Option premium is one of the most interesting elements of options selling. It is basically the regular income you get as an option seller. Therefore, let’s have a look what offers a better premium: Futures options or stock options? This is another post from our series exploring these differences.
First of all, we need to find out how expensive is the underlying asset on which we sell the options. One futures option usually relates to one futures contract. Taking few commodities as an example, a crude oil contract costs around $50.000, one coffee contract costs also around $50.000 and a gold contract would be traded now for approximately $135.000*.
Speaking about stocks, one option usually relates to 100 shares. Hence, if you sell an option on Apple, which currently costs around $160 per share, the amount would be $16.000. Apple is not the cheapest stock and you can still receive quite a good option premium. Therefore, it is a good example. As you can see from the above-mentioned, we usually “move” a greater amount of money when selling futures options. Consequently, the option premiums are, as a rule, higher in the “futures options” area.
*Note: If you never heard about options before, do not worry, if the numbers look scary. You do not need to have $50.000 to sell an option on crude oil or coffee while sticking to rules of sound money management. However, this would be another topic for discussion.

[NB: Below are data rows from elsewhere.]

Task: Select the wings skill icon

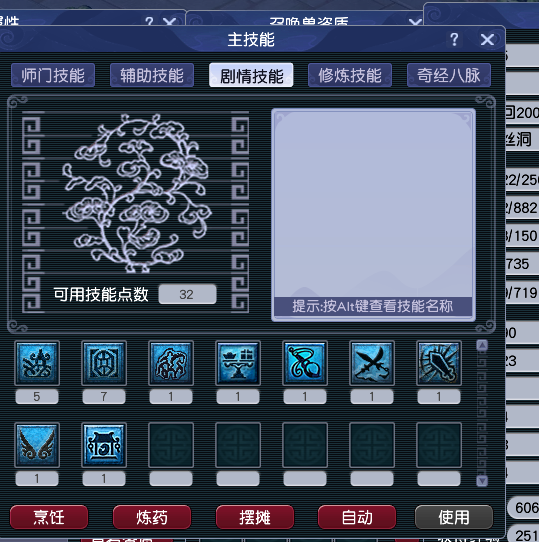Action: [x=37, y=445]
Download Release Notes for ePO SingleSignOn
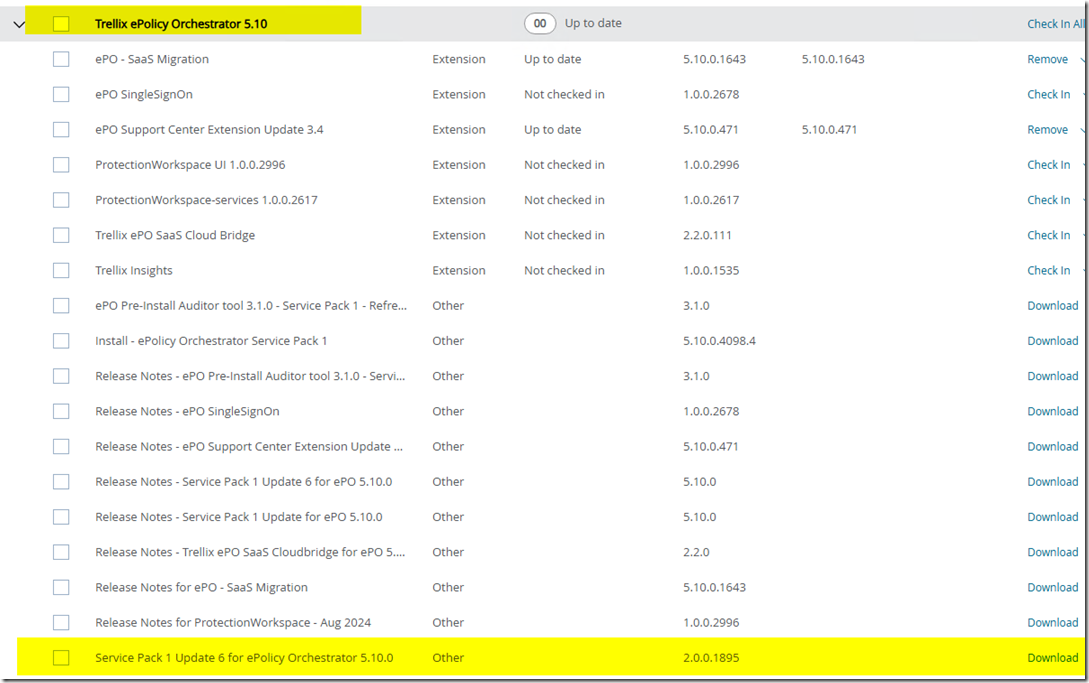Viewport: 1089px width, 683px height. [x=1052, y=412]
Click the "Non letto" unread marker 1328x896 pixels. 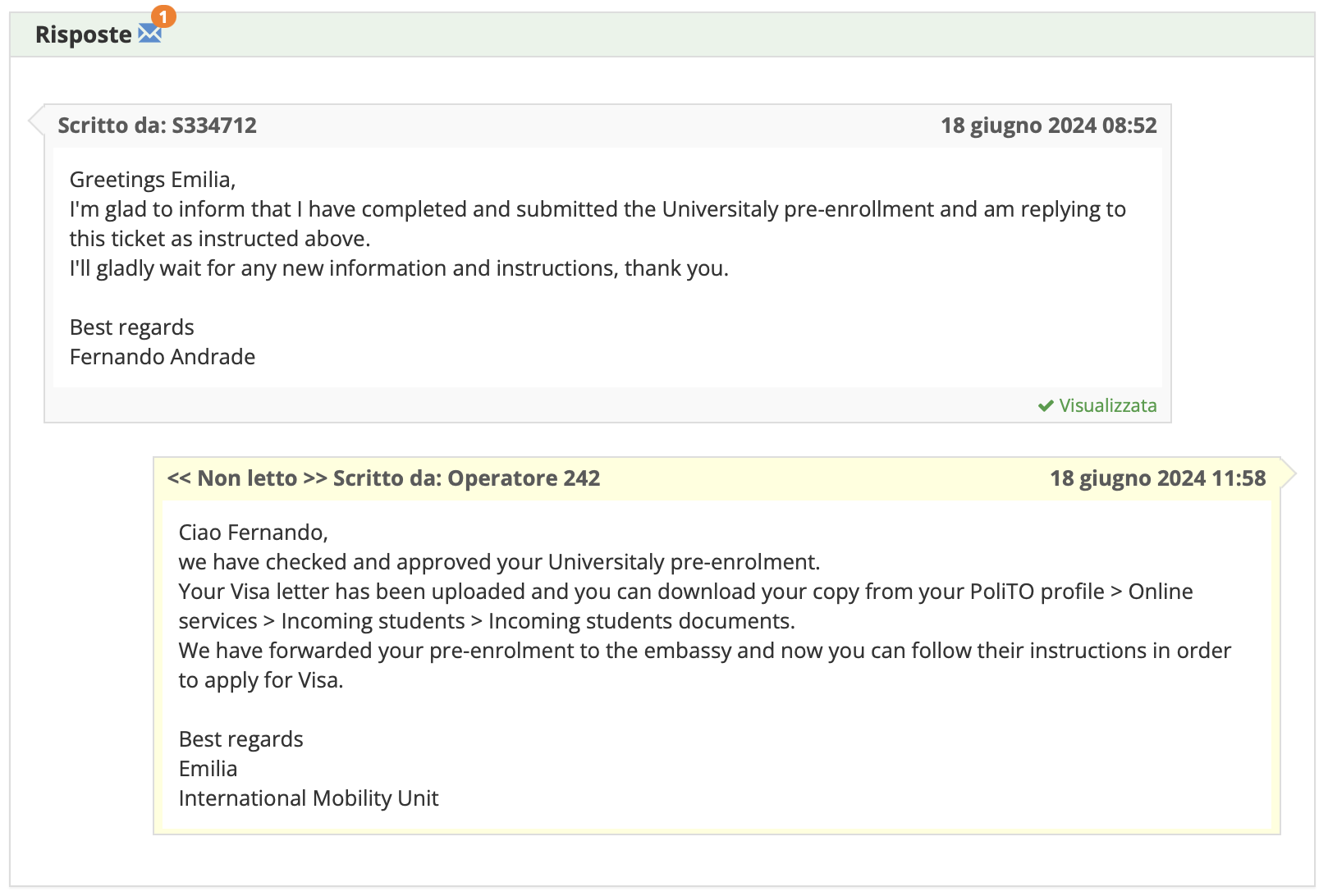[247, 478]
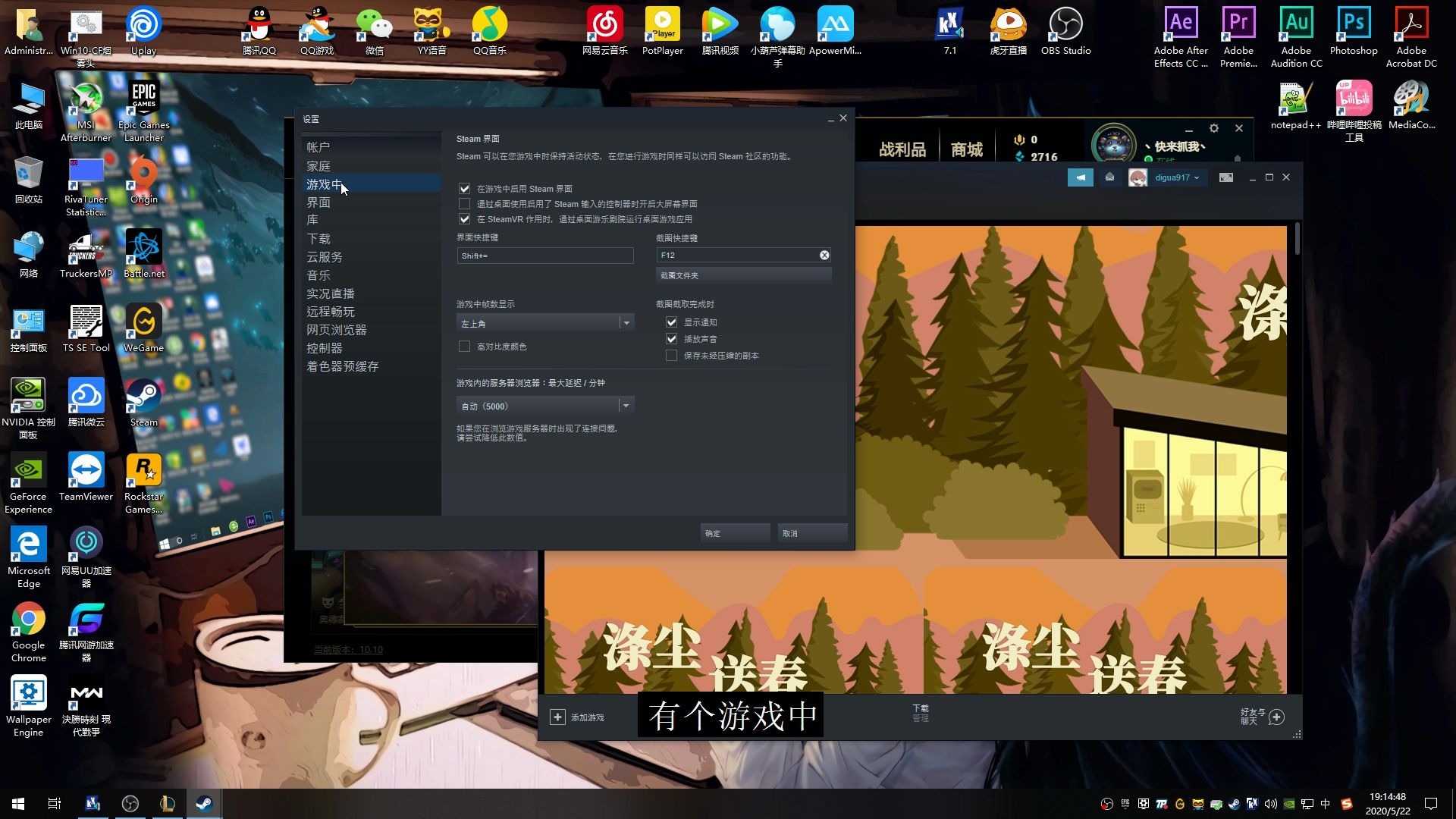Click 取消 cancel button

point(790,533)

Futures options offer higher option premium
In general, futures options have the advantage that we receive more money (option premium) when we sell them. The higher option premium allows us to sell the option far out-of-the-money. Hence, when the price move differently than expected, there is a bigger safety net. The price would have to move significantly to our disadvantage for the option to be in-the-money and I would not sit and wait for that.
It is fair to mention another reason why I receive higher option premiums with futures option. I sell them with a longer expiration dates. You might eventually do it also with stock options, but there are the earnings reports of the company published every three months. It is not advisable to write a stock option in the time of earnings (if you do not follow a specific strategy trading earnings) as the stock becomes very volatile. Therefore, it doesn’t make much sense for me to sell a stock option with more than 60 days to expiration.
On the other hand, if you have a small account of let’s say 5.000$, the stock options might be a better choice. Since you get smaller option premium, the potential risk of loss is also smaller if you stick to your rules. In addition, you might be out of that trade relatively quickly. Sometimes, in a matter of few days. Another advantage of stock options is that you might collect option premium while owning the stock and selling there options. In that case, the risk would be only in the stock, not in the option itself. There are some well-established strategies how to collect additional income from your stock portfolio while using options. One of these strategies is called covered call writing and you might have already heard about this. Specialty of stock options.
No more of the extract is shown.